I'm not interested in didactic, pedantic, theoretical, academic arguments. I'm interested in pragmatic expedients so that I can spend my time solving business problems. Leveraging object identity is a pragmatic expedient. The relational model doesn't support instrinsic object identity as exists in ObjectOrientedProgrammingLanguages. On the premise that you want to implement a DomainModel in an ObjectOrientedProgrammingLanguage, this lack of support is one of the elements of the ObjectRelationalImpedanceMismatch.

--RandyStafford

Why ?

Your inexperience at building modern information systems is showing here. Of course it is the application's business to implement concurrency policy.
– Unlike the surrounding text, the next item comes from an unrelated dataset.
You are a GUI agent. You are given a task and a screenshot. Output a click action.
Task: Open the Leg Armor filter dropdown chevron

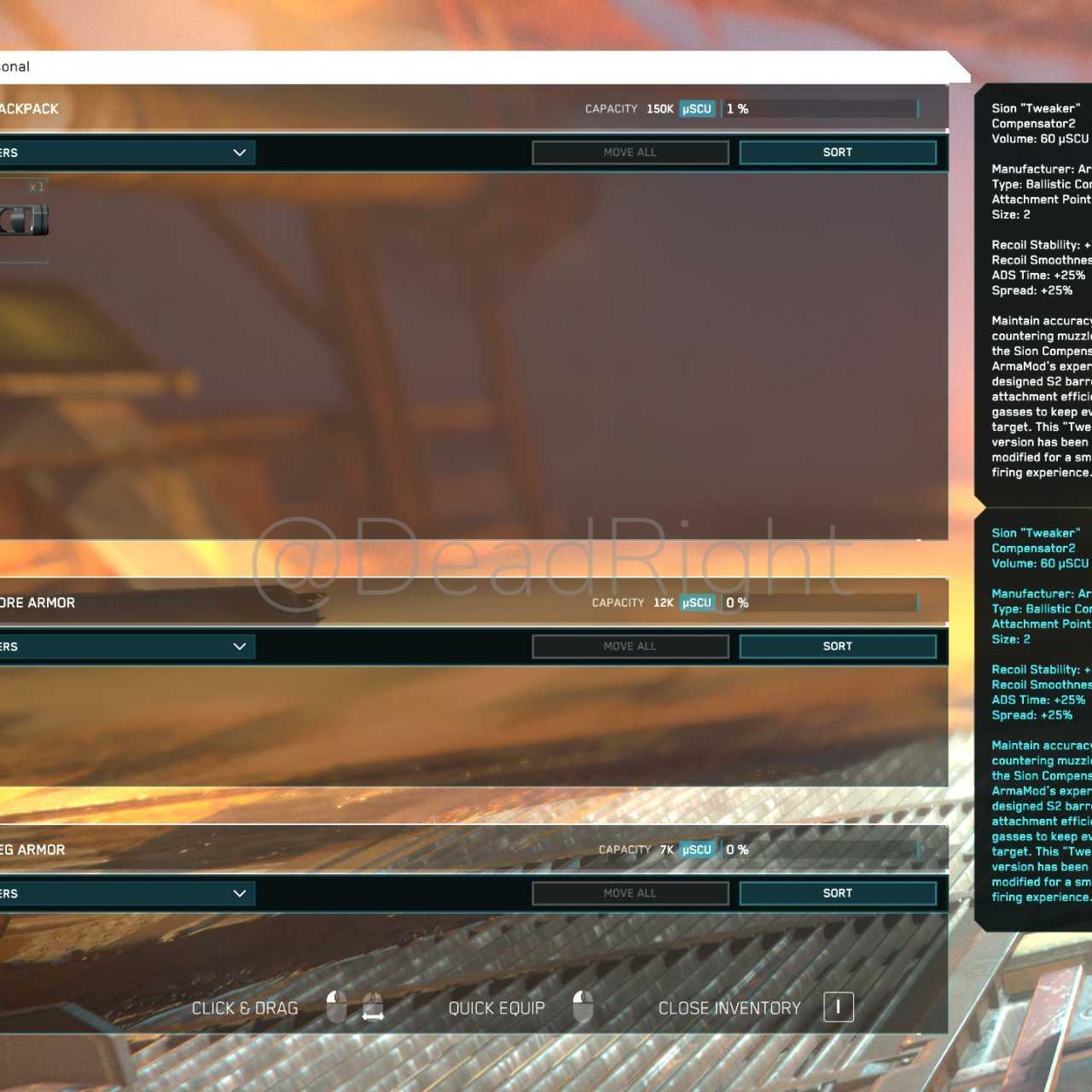coord(239,893)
For scalability reasons, it is very typical to implement modern information systems with short transactions - meaning that data to be displayed on a user interface is typically read in one transaction, and written in a separate transaction. Before doing the write, one has to check if the as-read data is now stale vis-a-vis the committed state of the database, assuming concurrency conflict detection is critical in the application scenario (as it is for a reservation system, for example). There are a number of strategies that are typically employed to implement this detection - last update timestamps, version numbers, etc. All of these strategies show up in application code - in DomainObject instance variables, in relational schemata, and, most importantly, in extra application logic, typically in the presentation layer, to deal with transactions that fail due to concurrency conflict.
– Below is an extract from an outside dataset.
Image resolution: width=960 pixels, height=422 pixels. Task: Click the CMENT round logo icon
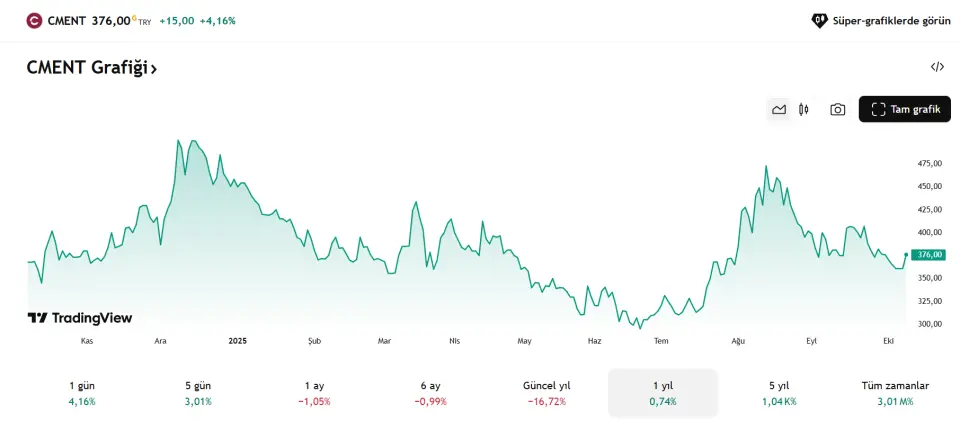click(34, 20)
This is not to say that it should be the application code's business to provide mechanisms (such as locking and conflict detection between concurrent transactions) that are already provided by third party products (e.g. application servers, database management systems, object/relational mapping layers) upon which the application is built - clearly it shouldn't be. But those mechanisms are insufficient to meet all the needs of a modern information system with concurrency conflict detection requirements, a short transaction architecture, and a user interface. --RandyStafford 2001/07/23.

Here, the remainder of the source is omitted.